Can you give me an example of how this works/a pre-existing tool that
helps with this simplification ? I'm actually currently looking at
re-writing modex to do precisely this (but with the translation
end-point being something close to the original model).
> So writing the blueprint twice - once in some modelling language
> and once in a language meant for execution - doesn't really
> provide a lot of benefit. But it requires doing changes at two
> levels whenever the software design changes. It just violates DRY.
IMHO, this would be true if:
a) The implementation language was expressive enough to cleanly
encapsulate the model.
b) If the toolchain around it were able to do model verification (eg: by
exploring LTL bounds).
I've heard good things about rustlang wrt. a), but not b) - would be
keen to know more.
> What makes sense in our experience is identifying properties you
> would like the system to have and devising a specific checking
> mechanism for that. For example, you might specify the protocol
> of how the device communicates with the system and what
> assumptions it has (like "don't start a second command while the
> first one hasn't finished"), and then check that the driver code
> obeys this policy. Then you can change the software code without
> touching the protocol specification, and just re-verify.
> In the easiest case, the protocol can be a mock device process
> that is inserted via a form of dependency injection to talk to the
> real driver code during verification, and if the code isn't too
> complex you can exhaustively check several test cases.

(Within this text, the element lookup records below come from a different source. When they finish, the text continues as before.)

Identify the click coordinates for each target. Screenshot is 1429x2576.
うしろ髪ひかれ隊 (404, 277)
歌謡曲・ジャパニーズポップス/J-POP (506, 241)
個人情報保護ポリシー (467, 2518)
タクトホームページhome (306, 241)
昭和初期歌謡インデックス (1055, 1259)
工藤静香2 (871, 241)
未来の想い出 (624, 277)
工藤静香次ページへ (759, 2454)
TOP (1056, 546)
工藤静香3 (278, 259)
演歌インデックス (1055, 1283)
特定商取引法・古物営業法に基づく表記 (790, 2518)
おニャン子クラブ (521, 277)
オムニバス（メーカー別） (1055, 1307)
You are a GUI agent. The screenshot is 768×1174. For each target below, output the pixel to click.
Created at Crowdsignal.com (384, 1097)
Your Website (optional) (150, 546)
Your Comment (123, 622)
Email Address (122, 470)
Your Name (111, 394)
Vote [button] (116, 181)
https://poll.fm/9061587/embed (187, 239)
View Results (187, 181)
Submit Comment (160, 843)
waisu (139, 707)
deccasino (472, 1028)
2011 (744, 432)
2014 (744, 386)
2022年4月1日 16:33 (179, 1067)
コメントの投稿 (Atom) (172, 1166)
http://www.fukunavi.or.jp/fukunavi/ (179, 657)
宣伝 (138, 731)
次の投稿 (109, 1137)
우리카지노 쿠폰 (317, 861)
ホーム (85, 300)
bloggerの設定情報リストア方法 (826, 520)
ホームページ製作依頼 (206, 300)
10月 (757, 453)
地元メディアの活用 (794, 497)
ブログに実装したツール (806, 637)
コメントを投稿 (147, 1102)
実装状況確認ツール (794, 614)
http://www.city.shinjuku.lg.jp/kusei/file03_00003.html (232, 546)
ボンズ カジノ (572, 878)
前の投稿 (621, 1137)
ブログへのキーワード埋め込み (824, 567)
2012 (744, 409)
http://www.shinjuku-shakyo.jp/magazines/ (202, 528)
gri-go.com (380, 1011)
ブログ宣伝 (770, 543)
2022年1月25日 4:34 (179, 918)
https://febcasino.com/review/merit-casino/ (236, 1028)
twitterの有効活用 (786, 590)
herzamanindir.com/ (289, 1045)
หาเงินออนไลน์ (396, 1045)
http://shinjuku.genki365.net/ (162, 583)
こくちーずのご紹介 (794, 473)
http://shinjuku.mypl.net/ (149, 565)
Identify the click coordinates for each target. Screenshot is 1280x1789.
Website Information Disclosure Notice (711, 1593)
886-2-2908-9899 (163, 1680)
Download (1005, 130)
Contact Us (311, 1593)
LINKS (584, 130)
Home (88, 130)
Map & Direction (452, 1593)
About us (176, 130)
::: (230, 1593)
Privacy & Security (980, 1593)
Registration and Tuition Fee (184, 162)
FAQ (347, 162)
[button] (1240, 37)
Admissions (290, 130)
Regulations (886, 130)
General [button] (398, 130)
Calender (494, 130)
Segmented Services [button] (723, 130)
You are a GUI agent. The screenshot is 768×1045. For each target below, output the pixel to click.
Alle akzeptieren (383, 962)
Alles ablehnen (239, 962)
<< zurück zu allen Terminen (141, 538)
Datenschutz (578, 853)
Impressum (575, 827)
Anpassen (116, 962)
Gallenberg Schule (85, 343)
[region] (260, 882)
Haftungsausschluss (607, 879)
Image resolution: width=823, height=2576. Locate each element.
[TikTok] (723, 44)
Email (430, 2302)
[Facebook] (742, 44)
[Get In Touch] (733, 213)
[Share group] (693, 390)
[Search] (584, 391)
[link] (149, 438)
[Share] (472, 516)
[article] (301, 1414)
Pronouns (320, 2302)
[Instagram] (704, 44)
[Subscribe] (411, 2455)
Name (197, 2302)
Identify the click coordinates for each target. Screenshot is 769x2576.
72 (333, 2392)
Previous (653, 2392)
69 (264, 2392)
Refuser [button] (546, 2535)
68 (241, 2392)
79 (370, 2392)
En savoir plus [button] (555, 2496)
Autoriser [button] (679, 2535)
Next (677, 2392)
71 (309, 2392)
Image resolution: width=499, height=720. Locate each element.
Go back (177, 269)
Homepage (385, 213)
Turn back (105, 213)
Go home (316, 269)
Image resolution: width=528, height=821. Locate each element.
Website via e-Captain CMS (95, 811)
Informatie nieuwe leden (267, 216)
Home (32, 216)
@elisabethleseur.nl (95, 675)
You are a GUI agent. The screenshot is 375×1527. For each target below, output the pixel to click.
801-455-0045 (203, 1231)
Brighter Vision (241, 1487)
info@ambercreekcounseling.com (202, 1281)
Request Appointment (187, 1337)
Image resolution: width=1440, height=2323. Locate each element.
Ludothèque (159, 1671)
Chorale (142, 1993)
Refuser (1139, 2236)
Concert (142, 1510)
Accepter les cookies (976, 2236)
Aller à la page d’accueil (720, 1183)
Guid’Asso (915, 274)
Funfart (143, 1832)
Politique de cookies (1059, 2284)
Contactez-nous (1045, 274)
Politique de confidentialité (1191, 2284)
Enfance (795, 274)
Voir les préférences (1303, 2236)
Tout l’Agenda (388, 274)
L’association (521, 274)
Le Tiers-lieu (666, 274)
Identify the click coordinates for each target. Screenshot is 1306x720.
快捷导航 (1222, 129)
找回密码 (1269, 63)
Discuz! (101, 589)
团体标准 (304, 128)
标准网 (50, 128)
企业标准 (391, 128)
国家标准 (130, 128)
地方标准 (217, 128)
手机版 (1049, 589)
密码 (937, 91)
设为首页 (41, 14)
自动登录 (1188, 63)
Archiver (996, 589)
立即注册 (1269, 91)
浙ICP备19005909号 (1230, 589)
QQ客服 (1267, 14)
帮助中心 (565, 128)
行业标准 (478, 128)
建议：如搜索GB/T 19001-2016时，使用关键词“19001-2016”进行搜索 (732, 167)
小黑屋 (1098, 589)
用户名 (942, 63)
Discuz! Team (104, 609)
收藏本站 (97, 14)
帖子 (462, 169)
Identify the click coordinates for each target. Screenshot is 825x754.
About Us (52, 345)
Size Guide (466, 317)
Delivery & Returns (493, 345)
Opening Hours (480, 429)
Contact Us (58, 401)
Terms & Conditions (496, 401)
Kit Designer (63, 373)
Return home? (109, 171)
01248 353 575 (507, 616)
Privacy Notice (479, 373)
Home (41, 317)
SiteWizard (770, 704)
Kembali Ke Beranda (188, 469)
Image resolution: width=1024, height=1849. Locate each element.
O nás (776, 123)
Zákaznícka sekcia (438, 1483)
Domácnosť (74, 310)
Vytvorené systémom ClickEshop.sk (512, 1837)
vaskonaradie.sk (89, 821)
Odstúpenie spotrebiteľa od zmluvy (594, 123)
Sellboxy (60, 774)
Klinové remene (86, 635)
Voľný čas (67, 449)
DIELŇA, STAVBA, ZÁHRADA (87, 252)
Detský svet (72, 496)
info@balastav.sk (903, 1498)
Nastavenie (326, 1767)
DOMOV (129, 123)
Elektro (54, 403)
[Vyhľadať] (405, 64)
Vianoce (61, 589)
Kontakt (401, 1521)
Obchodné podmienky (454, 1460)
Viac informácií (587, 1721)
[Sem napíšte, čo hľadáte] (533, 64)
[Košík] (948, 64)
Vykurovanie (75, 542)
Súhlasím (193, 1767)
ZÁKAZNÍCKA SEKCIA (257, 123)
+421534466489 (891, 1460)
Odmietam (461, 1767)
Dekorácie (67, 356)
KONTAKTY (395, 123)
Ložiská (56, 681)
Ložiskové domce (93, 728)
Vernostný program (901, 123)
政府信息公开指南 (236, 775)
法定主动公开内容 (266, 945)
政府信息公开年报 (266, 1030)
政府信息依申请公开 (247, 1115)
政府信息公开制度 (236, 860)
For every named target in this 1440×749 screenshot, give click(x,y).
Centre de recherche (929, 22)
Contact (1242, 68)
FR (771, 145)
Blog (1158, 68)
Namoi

Ok, from what I understand, this is a "system model" - when I talk about
D3, I'm purely talking about the software model. This model may be part
of a larger scope "system model".
Event-B
http://www.event-b.org/index.html
https://web-archive.southampton.ac.uk/deploy-eprints.ecs.soton.ac.uk/111/1/sld.ch1.intro.pdf
is an interesting (closed) industry take on what you seem to be
describing - and they seem to have taken a more "D3" like approach -
I don't have much insight into their experiences though, although I'm
speaking to one of their practitioners.
> Only if the code is highly unreadable for specific reasons like
> performance or talking to legacy ABIs, it can make sense to have
> an "executable comment" that implements the same functional
> behavior in a very concise, readable way (with crud
> performance/mock APIs replacing the actual behavior), and check
> that the real code and the "executable comment" do "the same
> thing".
I'm a bit skeptical about the "doxygen" approach (i've seen this in some
versions of Java iirc, as well) - basically you're bypassing all the
goodness that the language parser provides by hiding from it - I'm not
sure how this is useful other than to shimmy in a specific bandaid
fix. Which is fine, if you're fighting fires, but I think for a more
structured approach, I'm not seeing what you're seeing, I'm afraid. Open
to be signposted though.
> The main issues I see when we look at it through the skyscraper
> analogy is that usually people in other engineering disciplines
> have CAD tools - backed by very powerful computers - to really
> systematically and thoroughly check the design. What we usually
> have is stress testing and some test suites built by hand that
> miss many cases.
Interestingly, I was surprised at the amount of compute available "off
the shelf" - the other day I sent a model for help, saying with a bit of
trepidation that that it might take about 25G of RAM and thrash the
machine, so please be careful - the volunteer came back to me and said
he has 128G RAM available, and 1TB RAM on a pinch! What takes an hour
to run on my i5 + 16GB laptop, took him 3minutes!
So in some sense, I believe we're nearing the "Deep Neural Nets" moment,
when GPU computation took inference to the next level.